Work to complete: Nothing but the lines from the one with "Instruction: Switch to the FIRMWARE tab" through the final line of the listing should appear in the answer, each copied exactly.

Data records:
● ● ● ●
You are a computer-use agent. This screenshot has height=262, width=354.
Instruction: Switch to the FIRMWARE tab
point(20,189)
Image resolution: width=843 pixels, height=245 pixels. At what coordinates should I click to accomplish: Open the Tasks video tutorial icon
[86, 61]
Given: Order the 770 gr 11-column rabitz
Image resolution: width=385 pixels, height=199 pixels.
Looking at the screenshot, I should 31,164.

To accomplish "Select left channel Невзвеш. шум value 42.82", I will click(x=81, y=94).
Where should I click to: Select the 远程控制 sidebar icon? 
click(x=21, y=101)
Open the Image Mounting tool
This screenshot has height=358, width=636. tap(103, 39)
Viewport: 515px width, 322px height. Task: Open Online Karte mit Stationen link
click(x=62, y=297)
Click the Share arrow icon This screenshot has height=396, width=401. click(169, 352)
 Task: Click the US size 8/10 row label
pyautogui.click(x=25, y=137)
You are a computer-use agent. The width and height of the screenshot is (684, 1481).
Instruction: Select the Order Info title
● ● ● ●
Your response:
Instruction: Switch to the FIRMWARE tab
point(20,189)
Image resolution: width=843 pixels, height=245 pixels. At what coordinates should I click to accomplish: Open the Tasks video tutorial icon
[86, 61]
Given: Order the 770 gr 11-column rabitz
Image resolution: width=385 pixels, height=199 pixels.
Looking at the screenshot, I should 31,164.

To accomplish "Select left channel Невзвеш. шум value 42.82", I will click(x=81, y=94).
Where should I click to: Select the 远程控制 sidebar icon? 
click(x=21, y=101)
Open the Image Mounting tool
This screenshot has height=358, width=636. tap(103, 39)
Viewport: 515px width, 322px height. Task: Open Online Karte mit Stationen link
click(x=62, y=297)
Click the Share arrow icon This screenshot has height=396, width=401. click(169, 352)
 Task: Click the US size 8/10 row label
pyautogui.click(x=25, y=137)
You are a computer-use agent. The width and height of the screenshot is (684, 1481).
Instruction: Select the Order Info title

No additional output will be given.